## JOB
Please present every line of the items below as a JSON list of strings, one string per line. Skip blank lines and leave the pictures out.

## LISTED RECORDS
•••

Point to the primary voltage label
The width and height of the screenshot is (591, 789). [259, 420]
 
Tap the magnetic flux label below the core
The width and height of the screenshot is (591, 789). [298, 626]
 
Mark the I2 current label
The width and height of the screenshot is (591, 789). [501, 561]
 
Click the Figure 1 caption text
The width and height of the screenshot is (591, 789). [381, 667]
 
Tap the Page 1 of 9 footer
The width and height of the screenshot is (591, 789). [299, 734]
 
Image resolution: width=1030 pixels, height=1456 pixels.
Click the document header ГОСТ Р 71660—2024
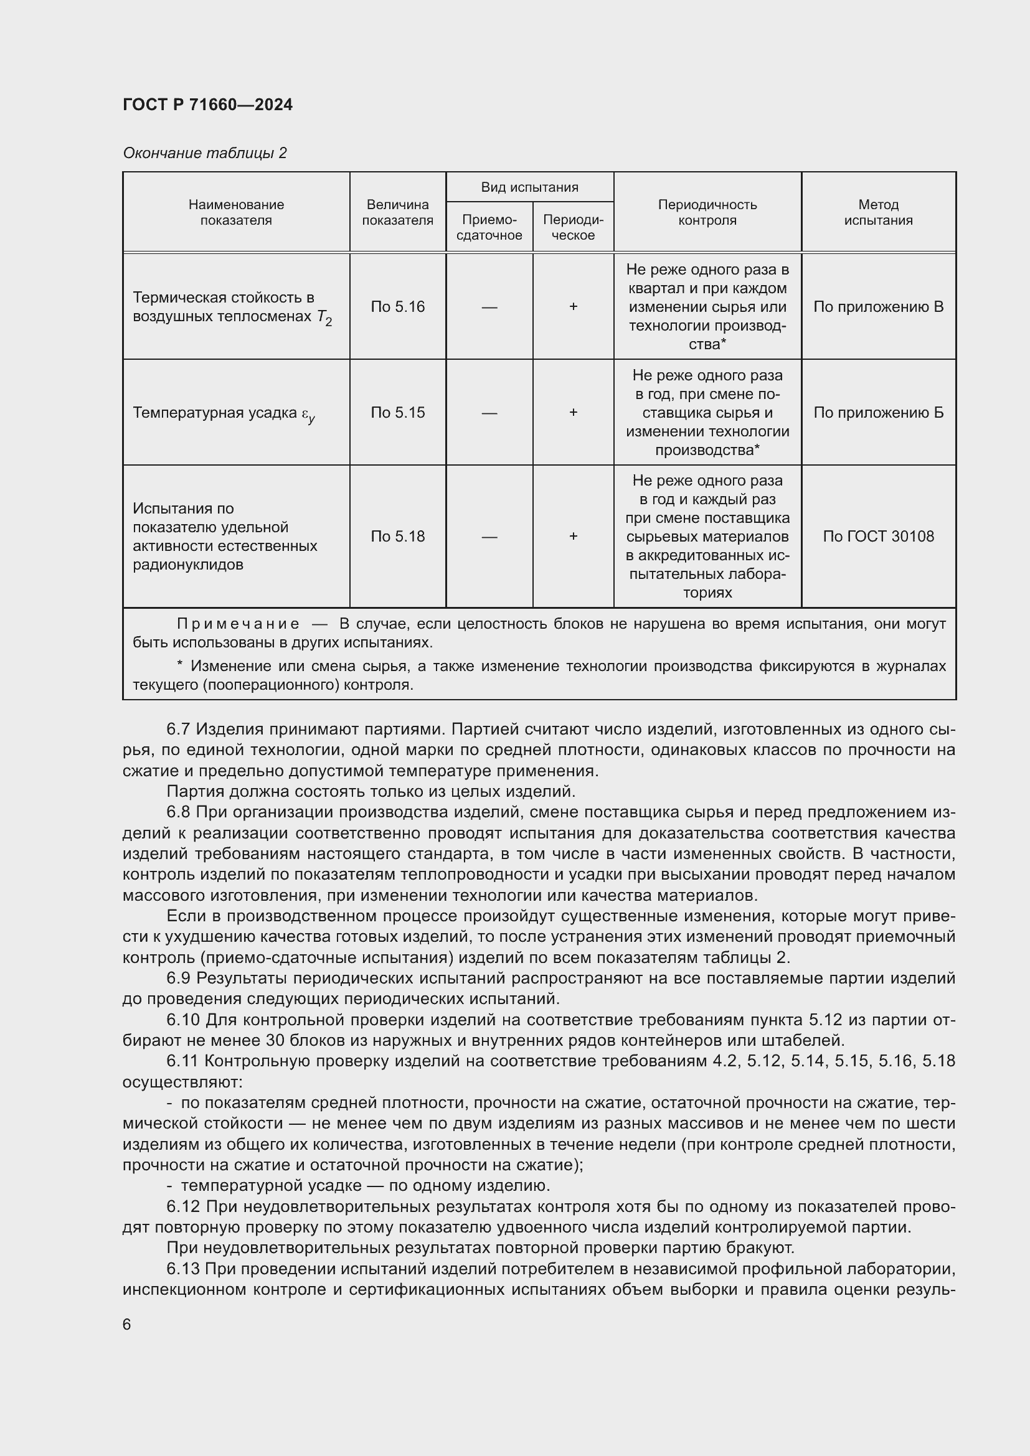[207, 105]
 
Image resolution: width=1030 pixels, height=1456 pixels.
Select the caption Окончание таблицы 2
[204, 153]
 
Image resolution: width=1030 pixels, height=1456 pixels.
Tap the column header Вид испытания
[529, 187]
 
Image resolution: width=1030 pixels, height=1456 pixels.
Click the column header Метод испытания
[878, 212]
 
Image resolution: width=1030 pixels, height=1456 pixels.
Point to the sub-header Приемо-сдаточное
[489, 227]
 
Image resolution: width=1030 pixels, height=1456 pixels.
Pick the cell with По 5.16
[397, 307]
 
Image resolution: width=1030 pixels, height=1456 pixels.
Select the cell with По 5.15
[397, 413]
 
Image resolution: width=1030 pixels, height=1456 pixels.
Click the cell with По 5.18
[397, 537]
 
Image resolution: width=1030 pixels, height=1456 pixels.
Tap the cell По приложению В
[878, 307]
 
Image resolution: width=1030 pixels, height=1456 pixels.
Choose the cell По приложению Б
[878, 413]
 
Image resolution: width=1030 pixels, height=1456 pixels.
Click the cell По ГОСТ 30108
[878, 537]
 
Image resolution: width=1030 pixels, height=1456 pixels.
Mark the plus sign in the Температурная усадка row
[573, 413]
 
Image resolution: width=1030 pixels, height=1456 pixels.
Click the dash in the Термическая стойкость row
[489, 307]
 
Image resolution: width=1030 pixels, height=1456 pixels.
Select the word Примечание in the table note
[238, 624]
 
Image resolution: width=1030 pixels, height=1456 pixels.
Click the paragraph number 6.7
[179, 730]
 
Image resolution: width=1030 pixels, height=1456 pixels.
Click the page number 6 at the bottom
[127, 1325]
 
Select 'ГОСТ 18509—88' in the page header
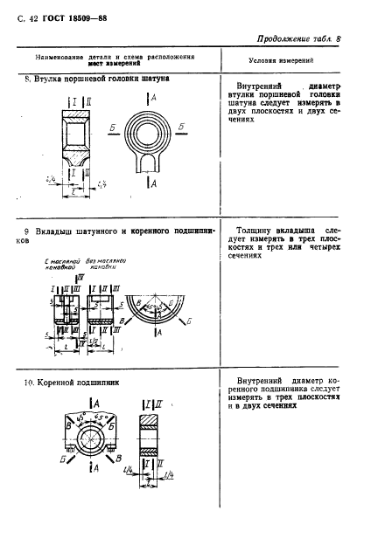tap(74, 17)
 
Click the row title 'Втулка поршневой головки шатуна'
tap(102, 79)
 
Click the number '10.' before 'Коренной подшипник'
tap(30, 382)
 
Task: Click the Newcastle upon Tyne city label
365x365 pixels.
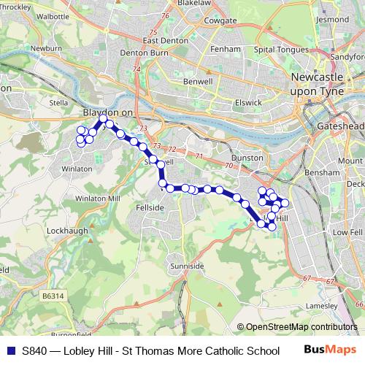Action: pos(322,82)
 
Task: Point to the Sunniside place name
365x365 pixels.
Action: pos(187,267)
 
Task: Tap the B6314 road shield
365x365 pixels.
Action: pos(52,295)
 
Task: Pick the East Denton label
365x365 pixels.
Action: pos(161,41)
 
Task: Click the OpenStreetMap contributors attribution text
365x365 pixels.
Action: pos(301,327)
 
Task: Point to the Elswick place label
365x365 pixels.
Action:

•••

## FINISHED TASK
[
  "Point to the primary voltage label",
  "The width and height of the screenshot is (591, 789). [259, 420]",
  "Tap the magnetic flux label below the core",
  "The width and height of the screenshot is (591, 789). [298, 626]",
  "Mark the I2 current label",
  "The width and height of the screenshot is (591, 789). [501, 561]",
  "Click the Figure 1 caption text",
  "The width and height of the screenshot is (591, 789). [381, 667]",
  "Tap the Page 1 of 9 footer",
  "The width and height of the screenshot is (591, 789). [299, 734]",
  "Image resolution: width=1030 pixels, height=1456 pixels.",
  "Click the document header ГОСТ Р 71660—2024",
  "[207, 105]",
  "Image resolution: width=1030 pixels, height=1456 pixels.",
  "Select the caption Окончание таблицы 2",
  "[204, 153]",
  "Image resolution: width=1030 pixels, height=1456 pixels.",
  "Tap the column header Вид испытания",
  "[529, 187]",
  "Image resolution: width=1030 pixels, height=1456 pixels.",
  "Click the column header Метод испытания",
  "[878, 212]",
  "Image resolution: width=1030 pixels, height=1456 pixels.",
  "Point to the sub-header Приемо-сдаточное",
  "[489, 227]",
  "Image resolution: width=1030 pixels, height=1456 pixels.",
  "Pick the cell with По 5.16",
  "[397, 307]",
  "Image resolution: width=1030 pixels, height=1456 pixels.",
  "Select the cell with По 5.15",
  "[397, 413]",
  "Image resolution: width=1030 pixels, height=1456 pixels.",
  "Click the cell with По 5.18",
  "[397, 537]",
  "Image resolution: width=1030 pixels, height=1456 pixels.",
  "Tap the cell По приложению В",
  "[878, 307]",
  "Image resolution: width=1030 pixels, height=1456 pixels.",
  "Choose the cell По приложению Б",
  "[878, 413]",
  "Image resolution: width=1030 pixels, height=1456 pixels.",
  "Click the cell По ГОСТ 30108",
  "[878, 537]",
  "Image resolution: width=1030 pixels, height=1456 pixels.",
  "Mark the plus sign in the Температурная усадка row",
  "[573, 413]",
  "Image resolution: width=1030 pixels, height=1456 pixels.",
  "Click the dash in the Термическая стойкость row",
  "[489, 307]",
  "Image resolution: width=1030 pixels, height=1456 pixels.",
  "Select the word Примечание in the table note",
  "[238, 624]",
  "Image resolution: width=1030 pixels, height=1456 pixels.",
  "Click the paragraph number 6.7",
  "[179, 730]",
  "Image resolution: width=1030 pixels, height=1456 pixels.",
  "Click the page number 6 at the bottom",
  "[127, 1325]",
  "Select 'ГОСТ 18509—88' in the page header",
  "tap(74, 17)",
  "Click the row title 'Втулка поршневой головки шатуна'",
  "tap(102, 79)",
  "Click the number '10.' before 'Коренной подшипник'",
  "tap(30, 382)",
  "Task: Click the Newcastle upon Tyne city label",
  "365x365 pixels.",
  "Action: pos(322,82)",
  "Task: Point to the Sunniside place name",
  "365x365 pixels.",
  "Action: pos(187,267)",
  "Task: Tap the B6314 road shield",
  "365x365 pixels.",
  "Action: pos(52,295)",
  "Task: Pick the East Denton label",
  "365x365 pixels.",
  "Action: pos(161,41)",
  "Task: Click the OpenStreetMap contributors attribution text",
  "365x365 pixels.",
  "Action: pos(301,327)",
  "Task: Point to the Elswick place label",
  "365x365 pixels.",
  "Action:"
]